While Obama 2012 looked like a socio-political movement taking notes from growth hacking, the sharing economy is the perfect example of a booming industry branding itself as a social movement.

And it’s working. Not only is participation rate in the sharing economy growing rapidly (and most rapidly among millenials), so are its investment funds – in 2011-2013 the sector raked in $67b.

Not technically sharing

Most of its critics point out that only a small part of the “sharing economy” is technically sharing. That’s true, it’s really more micro-selling small units of time and space. Besides, the (literal) sharing economy has been around for a long time – really, really free markets, to name an example. We just didn’t call it “the sharing economy” until poster children Airbnb and Uber showed us that it could be monetized.

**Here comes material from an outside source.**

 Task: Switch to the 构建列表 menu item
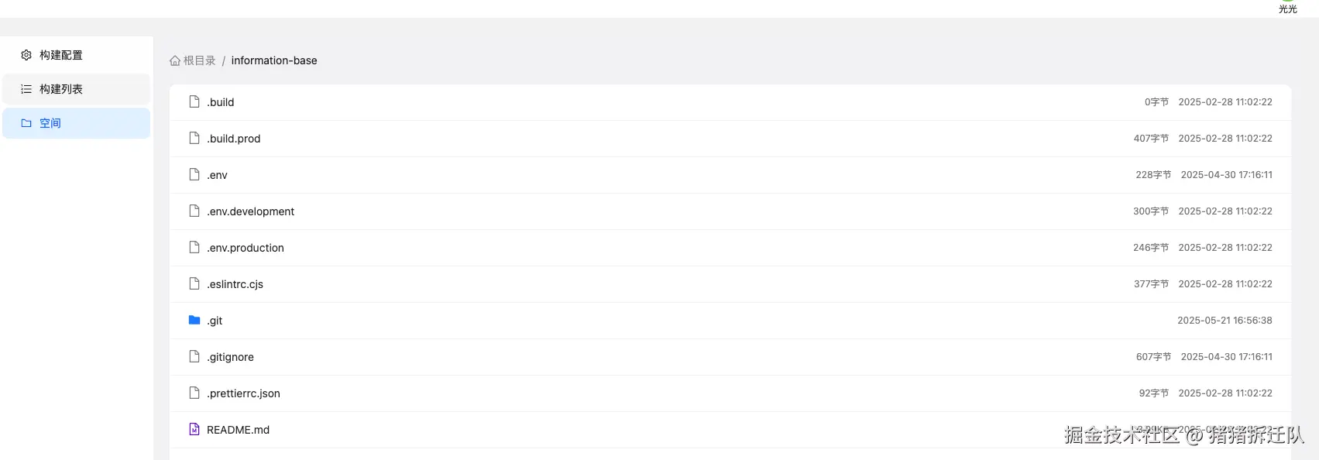tap(61, 89)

Emphasis on trust and goodwill

But kudos to Rachel Botsman, who coined the term “collaborative consumption”. She, together with pioneers like Jeremiah Owyang, evangelized the sharing economy expertly, with taglines such as “We are wired to share”, and “The currency of the new economy is trust.” They also gave the sharing economy its anti-materialistic slant that appeals to millennials – that “possession” is passé, but “shared access” is in.

Social movements fight ideas with ideas. Businesses can learn from that.

Social change is definitely so much more than an email campaign, more than a trending hashtag and student demonstrations. Most social change involve a much more complex strategy of political lobbying and engaging ideological opponents, that businesses are typically able to avoid.

Still, they make worthy case studies for their lessons in selling ideas exceptionally well. When it comes to the front line work of inspiring a massive following, social activists are winning at persuasion and conversion.